Отдай нас в рабство вновь и навсегда,
Чтоб искупить смиренно и глубоко
Иудин грех до Страшного Суда.

У Юрия Кузнецова:

России нет. Тот спился, тот убит,
Тот молится и дьяволу, и Богу.
Юродивый на паперти вопит:
– Тамбовский волк выходит на дорогу.
Нет! Я не спился, дух мой не убит,
И молится он истинному Богу.
А между тем свеча в руке вопит:
– Тамбовский волк выходит на дорогу!
Молитесь все, особенно враги,
Молитесь все, но истинному Богу.
Померкло солнце, не видать ни зги…
Тамбовский волк выходит на дорогу.

Впрочем, сравнение этих стихотворений показывает и особенности стиля каждого, и одновременно полемическое отношение к гражданской позиции В. Маяковского.
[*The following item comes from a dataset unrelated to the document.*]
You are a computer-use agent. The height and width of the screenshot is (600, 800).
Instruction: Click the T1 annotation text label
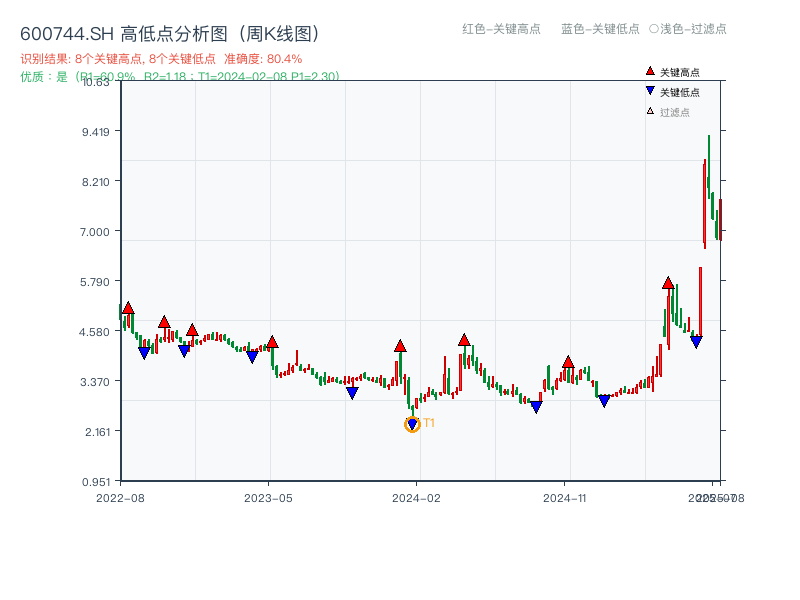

С другой стороны, интересные наблюдения можно сделать, анализируя образ лирического героя в стихотворениях, кажется, с общей художественной идеей, выраженной по-разному. У волошинского лирического героя очевидна исповедальность, молитвенность, покаянность; в стихотворении Кузнецова нет чувства вины за содеянное, а в некоторой отстраненности угадывается пророчество юродивого. Рефрен же одновременно и мрачно-таинственен, и символичен, объединяет стенания юродивого, свечи, поэта-пророка: в нем угадывается темень безнравственности и страшное торжество беззакония. Темное грядущее синонимично апокалиптическому времени, но не названо впрямую, как у Волошина, в нем ощутим также диалог с самим собой, самооправдание.